Rich men play, the rest of us just watch
PUBLISHED: 07:05 26 April 2003 | UPDATED: 13:46 03 March 2010
DON'T let anyone tell you football's only a game. It may not be a matter of life and death, whatever Bill Shankly said and whatever Glenn Roeder is suffering right now. But it is too crucial to our culture to let a few rich men keep it as their plaything.
DON'T let anyone tell you football's only a game.
It may not be a matter of life and death, whatever Bill Shankly said and whatever Glenn Roeder is suffering right now. But it's a crucial part of our times and culture.
Actually, at the professional level it's barely a game at all.
It's an entertainment on a vast scale.
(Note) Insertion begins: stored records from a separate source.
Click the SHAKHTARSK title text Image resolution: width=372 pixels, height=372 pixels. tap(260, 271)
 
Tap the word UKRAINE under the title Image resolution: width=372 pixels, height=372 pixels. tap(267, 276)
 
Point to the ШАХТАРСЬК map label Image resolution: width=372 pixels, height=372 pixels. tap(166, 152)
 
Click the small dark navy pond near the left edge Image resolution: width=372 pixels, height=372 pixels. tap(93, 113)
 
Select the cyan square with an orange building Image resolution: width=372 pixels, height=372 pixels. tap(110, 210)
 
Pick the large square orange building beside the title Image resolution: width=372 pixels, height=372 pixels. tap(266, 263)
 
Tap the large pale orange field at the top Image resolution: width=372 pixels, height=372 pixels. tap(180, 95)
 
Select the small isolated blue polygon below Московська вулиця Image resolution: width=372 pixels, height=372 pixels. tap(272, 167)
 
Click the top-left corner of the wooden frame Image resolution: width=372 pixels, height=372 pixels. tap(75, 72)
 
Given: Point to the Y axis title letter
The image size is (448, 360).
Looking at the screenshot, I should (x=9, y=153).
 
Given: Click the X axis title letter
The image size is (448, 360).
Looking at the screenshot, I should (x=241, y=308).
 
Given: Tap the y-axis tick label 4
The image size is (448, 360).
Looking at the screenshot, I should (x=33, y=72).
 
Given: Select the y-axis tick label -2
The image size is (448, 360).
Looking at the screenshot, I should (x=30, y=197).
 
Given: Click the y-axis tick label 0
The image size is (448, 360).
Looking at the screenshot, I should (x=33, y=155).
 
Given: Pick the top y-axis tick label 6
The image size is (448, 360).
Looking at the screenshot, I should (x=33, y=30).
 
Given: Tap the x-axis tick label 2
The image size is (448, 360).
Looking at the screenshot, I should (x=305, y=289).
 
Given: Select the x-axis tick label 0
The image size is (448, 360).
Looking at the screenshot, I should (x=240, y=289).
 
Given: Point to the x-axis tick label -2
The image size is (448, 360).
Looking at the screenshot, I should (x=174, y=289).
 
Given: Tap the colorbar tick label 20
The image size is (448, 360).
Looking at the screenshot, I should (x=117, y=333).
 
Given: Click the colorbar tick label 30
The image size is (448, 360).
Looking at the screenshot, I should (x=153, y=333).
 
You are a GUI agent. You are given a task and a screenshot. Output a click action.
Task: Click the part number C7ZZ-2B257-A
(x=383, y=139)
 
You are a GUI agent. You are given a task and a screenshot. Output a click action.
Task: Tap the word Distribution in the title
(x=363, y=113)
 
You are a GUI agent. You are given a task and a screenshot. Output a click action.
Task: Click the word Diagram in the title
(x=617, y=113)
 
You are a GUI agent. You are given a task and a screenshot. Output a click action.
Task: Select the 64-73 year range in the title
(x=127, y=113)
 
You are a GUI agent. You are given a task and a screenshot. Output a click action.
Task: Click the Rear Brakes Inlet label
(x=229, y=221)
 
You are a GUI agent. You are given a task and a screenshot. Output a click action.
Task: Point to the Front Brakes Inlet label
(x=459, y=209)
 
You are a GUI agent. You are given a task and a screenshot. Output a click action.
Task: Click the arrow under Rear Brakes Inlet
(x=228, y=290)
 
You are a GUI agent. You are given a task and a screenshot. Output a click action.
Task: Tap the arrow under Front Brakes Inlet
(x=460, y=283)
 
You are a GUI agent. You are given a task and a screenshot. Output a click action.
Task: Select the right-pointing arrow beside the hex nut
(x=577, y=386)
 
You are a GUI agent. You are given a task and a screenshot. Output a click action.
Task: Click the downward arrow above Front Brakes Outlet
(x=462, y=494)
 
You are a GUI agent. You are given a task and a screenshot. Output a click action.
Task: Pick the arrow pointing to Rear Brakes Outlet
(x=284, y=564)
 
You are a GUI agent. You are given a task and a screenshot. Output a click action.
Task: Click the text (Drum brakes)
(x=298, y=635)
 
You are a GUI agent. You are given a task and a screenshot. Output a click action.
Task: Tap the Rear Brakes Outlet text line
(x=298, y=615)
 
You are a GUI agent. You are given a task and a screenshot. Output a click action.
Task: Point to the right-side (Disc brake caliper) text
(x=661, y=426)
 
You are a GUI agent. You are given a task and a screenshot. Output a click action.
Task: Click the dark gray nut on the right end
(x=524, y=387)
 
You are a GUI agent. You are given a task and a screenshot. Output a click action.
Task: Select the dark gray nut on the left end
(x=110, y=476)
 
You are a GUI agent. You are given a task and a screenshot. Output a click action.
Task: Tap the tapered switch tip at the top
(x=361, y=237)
It's part of our identity, a key element in the way we define ourselves. It's a tribal ritual.
It is also big business. And that is where the trouble lies.
There is too much money at the top end of the game. And too little at the lower level.
It is in the middle levels, where greed and reality struggle to co-exist, that the problem goes deepest.
You can point to many reasons why Ipswich Town are in trouble so short a time after flying so high.
They over-reached themselves. They thought one fabulous season guaranteed success on a long-term basis. They shelled out on some over-priced, over-paid stars.
But the root cause of their demise is not unique to Ipswich. This is a crisis point not just for the Blues, but for the whole of football.
Relegation from the Premiership was a disaster for all three of the clubs that went down a year ago. It could be at least as bad for those that make the drop this time.
Promotion into the big league may not be such a wonderful thing for Portsmouth, either.
If they don't spend big this summer, they will be straight back down. No one who saw their pathetic performance at Portman Road a week ago could be in any doubt about that.
On the other hand, if they do spend big, it could be their undoing, just as it was the undoing of Ipswich.
If by some miracle Town manage to join Pompey in promotion, it will not be the panacea to cure all their ills, either.
There will still be an awful lot of work to do on both the playing and financial sides to keep them from falling straight back once more.
And whatever division they are in next season, there will be a lot of work to do to repair the damage done by administration.
The whole sorry scenario has driven an unpleasant wedge between the club and the people.
Happily, I am not one of the club's creditors. If I was, I would be very unhappy at the prospect of receiving a paltry five per cent of what I was owed.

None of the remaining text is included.